第219期 #9
学園の卒業生の証としてラピスラズリの宝飾品が渡される。指輪だったり耳飾りだったり首輪だったり。外に羽ばたいて行っても、いつも一緒だという証だ。
そう、いつも一緒なのだ。今の私にはもうただの監視装置にしか思えないけど。
ただの通信機として、卒業生同士が楽しんで使っていることもあるらしいが、血の契約を交わした魔法がかけられているわけで、一種の呪いみたいなものだ。
俗にいう白魔術や精霊魔法を学び、外に出て、人々の助けとなるために、学園側から依頼がくることがある。
ただ、卒業生の数は多く、当然全員を把握しているわけではない。
故に説明をちゃんと受けて卒業したにもかかわらず、意外と売りに出す人も多いらしい。物が宝石なので、普通に価値があるのだ。
呪いのせいか、私が盛大に迷子になったときもこの耳飾りは離れなかった。よく割れもせず、千切れもせずここに居続けたなと感心する。
そんな石を弄りながら、聞こえる声に適当に相槌を打っていた。
「そう言えばさ。道中、雇ってやるって話、誰かにした?」
「は?」
道中?
「その仕事が終わったら、自分のことろで働けば? って言ったんでしょ?」
「誰に?」
言っておいて、そう言えばそんな話をしたことがあったような気がしてきた。
「ほら、迷子になる途中で……」
「あ」思い出した。
盗賊の中に学園の卒業生が混じっていたのだ。いろんな国を見て回りたいと思って暫く旅をしていたのだが、お金が底をついて盗賊に交じって旅をしているのだという、なんとも合理的なようでそうでもない理由でそこにいた彼女に、そう言えばそんなお誘いをしたのだ。
「あなたを見つけてくれたのも、彼女なのよ」
失せモノ探しが得意なんです!! って来たときは笑ったわよね、と失笑する相手に、私は失せモノだったのかと苦笑いする。
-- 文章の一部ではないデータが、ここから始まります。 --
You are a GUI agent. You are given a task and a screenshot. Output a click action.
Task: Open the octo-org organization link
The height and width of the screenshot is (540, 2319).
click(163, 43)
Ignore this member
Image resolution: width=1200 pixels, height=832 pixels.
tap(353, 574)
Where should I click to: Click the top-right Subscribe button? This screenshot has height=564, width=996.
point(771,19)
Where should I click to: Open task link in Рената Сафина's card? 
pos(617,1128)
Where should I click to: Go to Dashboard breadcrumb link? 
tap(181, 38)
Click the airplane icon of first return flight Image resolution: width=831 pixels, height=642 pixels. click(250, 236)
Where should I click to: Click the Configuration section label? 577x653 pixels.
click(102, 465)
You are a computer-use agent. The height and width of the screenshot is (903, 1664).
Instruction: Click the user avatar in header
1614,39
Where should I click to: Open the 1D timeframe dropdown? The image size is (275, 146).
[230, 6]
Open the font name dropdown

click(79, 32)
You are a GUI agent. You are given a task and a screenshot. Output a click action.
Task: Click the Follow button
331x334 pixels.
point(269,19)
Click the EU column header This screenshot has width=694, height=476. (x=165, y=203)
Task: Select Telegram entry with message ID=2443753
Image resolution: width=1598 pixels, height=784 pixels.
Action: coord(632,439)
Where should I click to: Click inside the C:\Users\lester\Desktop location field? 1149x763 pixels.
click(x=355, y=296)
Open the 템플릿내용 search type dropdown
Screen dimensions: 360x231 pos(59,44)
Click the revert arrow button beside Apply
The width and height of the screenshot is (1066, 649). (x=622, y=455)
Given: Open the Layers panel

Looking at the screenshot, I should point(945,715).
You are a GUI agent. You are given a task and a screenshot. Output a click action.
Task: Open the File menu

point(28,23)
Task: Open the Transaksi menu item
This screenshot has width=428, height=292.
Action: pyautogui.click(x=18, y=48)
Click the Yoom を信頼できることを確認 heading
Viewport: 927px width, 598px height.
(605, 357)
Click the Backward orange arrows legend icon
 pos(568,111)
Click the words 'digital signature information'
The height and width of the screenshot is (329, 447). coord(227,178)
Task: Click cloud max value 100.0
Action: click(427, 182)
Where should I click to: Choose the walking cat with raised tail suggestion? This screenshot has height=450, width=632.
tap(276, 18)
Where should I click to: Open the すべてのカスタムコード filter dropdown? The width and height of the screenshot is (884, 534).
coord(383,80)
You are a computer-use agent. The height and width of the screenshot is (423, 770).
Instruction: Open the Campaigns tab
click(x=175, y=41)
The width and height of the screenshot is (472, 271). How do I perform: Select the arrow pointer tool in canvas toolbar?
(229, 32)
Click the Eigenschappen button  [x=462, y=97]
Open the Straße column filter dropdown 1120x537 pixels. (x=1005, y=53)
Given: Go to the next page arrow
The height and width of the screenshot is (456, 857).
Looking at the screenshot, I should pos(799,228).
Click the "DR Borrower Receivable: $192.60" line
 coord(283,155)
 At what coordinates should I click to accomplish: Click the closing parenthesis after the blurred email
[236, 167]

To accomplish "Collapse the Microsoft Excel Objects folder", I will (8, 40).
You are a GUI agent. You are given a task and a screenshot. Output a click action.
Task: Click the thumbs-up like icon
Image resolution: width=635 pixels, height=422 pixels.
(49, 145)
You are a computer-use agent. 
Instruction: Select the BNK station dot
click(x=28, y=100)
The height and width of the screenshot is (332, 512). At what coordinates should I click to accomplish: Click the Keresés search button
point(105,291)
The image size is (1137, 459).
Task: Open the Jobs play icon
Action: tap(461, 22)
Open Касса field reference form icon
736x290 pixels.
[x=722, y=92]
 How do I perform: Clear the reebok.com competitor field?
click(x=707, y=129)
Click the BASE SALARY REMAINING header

「暫くこっちで仕事してもらってたんだけど終わったから、そっちに向かってもらっているから」
「は? それいつの話よ」嫌な予感がする。
「今日、明日ぐらいには着くんじゃない?」
「は?!」
大きな声が出て、庭の木にとまっていた鳥達が一斉に飛び立った。
遠くで「は〜い」と女中が玄関に向かっていく。
「もっと早く教えなさいよ!!」
「そういうのは感じるものじゃないの?」
チッと舌打ちをして、通信を一方的に切って、玄関に向かう。
女中が玄関を開けると、新しい風が舞い込んできた。
運命に導かれて、出会いと別れを繰り返し、これからも生きていく。